South Florida's billion-dollar conman Scott Rothstein kept jurors — and a packed courtroom — enthralled as he testified for more than six hours Wednesday about sex, the Mafia, his involvement in political and police corruption and the massive Ponzi scheme he masterminded.
Looking much slimmer than he was at his last public appearance nearly four years ago and sporting a white goatee and short gray hair, Rothstein, 51, took the witness stand in handcuffs. He wore a blue collared T-shirt, jeans and white sneakers. Security in court was tight but discreet, with at least seven federal agents guarding Rothstein.

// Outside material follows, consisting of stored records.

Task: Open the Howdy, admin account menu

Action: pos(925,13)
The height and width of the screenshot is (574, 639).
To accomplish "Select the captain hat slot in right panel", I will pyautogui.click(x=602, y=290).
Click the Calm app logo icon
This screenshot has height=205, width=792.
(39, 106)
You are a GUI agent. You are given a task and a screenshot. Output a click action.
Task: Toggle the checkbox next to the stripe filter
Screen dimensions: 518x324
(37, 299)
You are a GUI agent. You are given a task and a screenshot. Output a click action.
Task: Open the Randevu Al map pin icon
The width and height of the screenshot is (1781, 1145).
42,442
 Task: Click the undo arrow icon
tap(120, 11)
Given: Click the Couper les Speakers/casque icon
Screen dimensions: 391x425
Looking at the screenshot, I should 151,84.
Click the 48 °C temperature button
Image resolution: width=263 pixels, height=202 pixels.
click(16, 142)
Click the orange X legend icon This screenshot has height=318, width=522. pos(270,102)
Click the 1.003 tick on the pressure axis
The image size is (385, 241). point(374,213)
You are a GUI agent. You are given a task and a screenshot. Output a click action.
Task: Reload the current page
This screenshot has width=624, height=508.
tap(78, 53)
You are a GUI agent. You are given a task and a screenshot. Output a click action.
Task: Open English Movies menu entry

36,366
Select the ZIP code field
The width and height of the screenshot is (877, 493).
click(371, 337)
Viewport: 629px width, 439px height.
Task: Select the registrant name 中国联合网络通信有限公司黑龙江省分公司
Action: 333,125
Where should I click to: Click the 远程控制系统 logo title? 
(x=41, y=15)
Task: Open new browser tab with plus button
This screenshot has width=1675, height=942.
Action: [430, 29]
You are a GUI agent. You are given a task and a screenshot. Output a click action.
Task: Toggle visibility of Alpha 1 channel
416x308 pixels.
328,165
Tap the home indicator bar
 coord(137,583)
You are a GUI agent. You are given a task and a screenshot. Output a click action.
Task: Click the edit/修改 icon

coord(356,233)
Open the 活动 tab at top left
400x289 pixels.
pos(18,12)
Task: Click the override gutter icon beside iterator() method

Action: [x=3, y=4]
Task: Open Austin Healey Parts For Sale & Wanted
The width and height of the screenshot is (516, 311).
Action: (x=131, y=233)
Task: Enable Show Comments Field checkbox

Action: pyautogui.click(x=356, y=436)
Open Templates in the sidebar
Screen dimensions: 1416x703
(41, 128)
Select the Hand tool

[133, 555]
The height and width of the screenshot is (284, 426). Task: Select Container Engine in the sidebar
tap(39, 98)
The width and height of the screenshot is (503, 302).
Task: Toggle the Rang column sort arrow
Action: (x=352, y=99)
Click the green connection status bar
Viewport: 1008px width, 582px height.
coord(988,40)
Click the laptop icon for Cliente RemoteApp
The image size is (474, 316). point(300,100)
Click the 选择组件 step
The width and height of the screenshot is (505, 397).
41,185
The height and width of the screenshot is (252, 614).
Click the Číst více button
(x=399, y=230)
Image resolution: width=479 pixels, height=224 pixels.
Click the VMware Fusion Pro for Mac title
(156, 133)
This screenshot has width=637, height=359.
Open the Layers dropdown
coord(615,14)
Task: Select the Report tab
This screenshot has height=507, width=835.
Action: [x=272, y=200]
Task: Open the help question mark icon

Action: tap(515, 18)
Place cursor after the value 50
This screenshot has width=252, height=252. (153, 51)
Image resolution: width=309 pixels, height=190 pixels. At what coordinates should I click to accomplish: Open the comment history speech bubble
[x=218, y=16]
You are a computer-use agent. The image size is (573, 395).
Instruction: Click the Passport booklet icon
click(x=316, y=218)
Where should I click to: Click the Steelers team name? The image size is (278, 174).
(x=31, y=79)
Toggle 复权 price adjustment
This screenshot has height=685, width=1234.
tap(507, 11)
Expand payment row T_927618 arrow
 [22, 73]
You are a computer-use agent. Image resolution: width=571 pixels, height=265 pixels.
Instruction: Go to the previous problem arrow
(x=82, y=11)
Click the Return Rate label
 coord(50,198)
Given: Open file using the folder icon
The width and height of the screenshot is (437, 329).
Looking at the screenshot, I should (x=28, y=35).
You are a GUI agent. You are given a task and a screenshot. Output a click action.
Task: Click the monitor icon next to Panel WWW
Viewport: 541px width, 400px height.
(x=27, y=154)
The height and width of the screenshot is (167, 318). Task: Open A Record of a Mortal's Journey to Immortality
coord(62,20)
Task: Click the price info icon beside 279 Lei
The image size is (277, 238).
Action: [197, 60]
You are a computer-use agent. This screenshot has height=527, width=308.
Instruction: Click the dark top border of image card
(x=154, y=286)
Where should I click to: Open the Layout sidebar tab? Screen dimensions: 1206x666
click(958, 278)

Though he was subpoenaed as a defense witness in the wire fraud trial of Christina Kitterman, an attorney who formerly worked for him, much of Rothstein's testimony portrayed Kitterman as a "team player" who happily participated in the felonies she is charged with committing. He even accused her of committing several additional crimes.
"I did for her, she did for me," Rothstein said, explaining that their relationship involved doing whatever needed to be done to cover each other's back — whether or not it was a crime.
Kitterman's defense attorney Valentin Rodriguez Jr. accused Rothstein of lying in a selfish bid to try to get some years shaved off his prison term by cooperating with prosecutors.
But Rothstein insisted that it would be self-destructive for him to tell lies that could easily be disproved by documented evidence and would destroy any remaining hope he has of ever being freed from prison.
The once flashy but now disbarred lawyer, who is serving 50 years in federal prison for running the biggest investment fraud in South Florida's history, spent the day bragging about the success and complexity of his scam, throwing other people under the bus, and apologizing for all the innocent people that he hurt.
Friends with benefits
"I am NOT happy about being here," Rothstein said, adding that he wished he didn't have to testify about Kitterman, who he said was a close, trusted friend.
He also alleged in court that the two had a sexual relationship.
"We were two friends who fooled around from time to time," Rothstein testified, alleging Kitterman "pulled me into a bathroom stall to make out with me" at Runway 84 in Fort Lauderdale.
"I loved her and cared about her and I believe she loved and cared about me," he said.
Rothstein said he and Kitterman often hung out at the restaurant with Mafia types and associates, some of whom Kitterman seemed to know even before he tried to introduce them.
He said she was well aware of his involvement in many kinds of illegal activity, testimony the judge let jurors hear so they can make up their own minds about whether he is being truthful and whether she was someone he trusted to involve in his crimes.
Rothstein also said the two of them faked emails and other documents to avert a possible malpractice lawsuit or Florida Bar complaint and dupe one of her clients — the owner of the Automatic Slims club — into thinking she had done work that the client accused her of failing to perform.
He said he met Kitterman when she was a student in the trial advocacy class he taught as an adjunct law professor at Nova Southeastern University and later hired her to work for a small law firm he ran.
Leaning on the witness stand with his cuffed wrists on view, Rothstein's tone became noticeably excited when he talked about his pursuit of money, political power and what he liked to call the "rock star lifestyle" of fancy cars, expensive homes and jewelry.
He said he started the fraud small to keep his failing law firm financially afloat after he let it grow too quickly.
"My desire for power and money and some of my partners' desire for power and money," were to blame, he said.
"I refused to fail and I let this Ponzi scheme explode," Rothstein testified . "At that time, I had an ego that was out of control."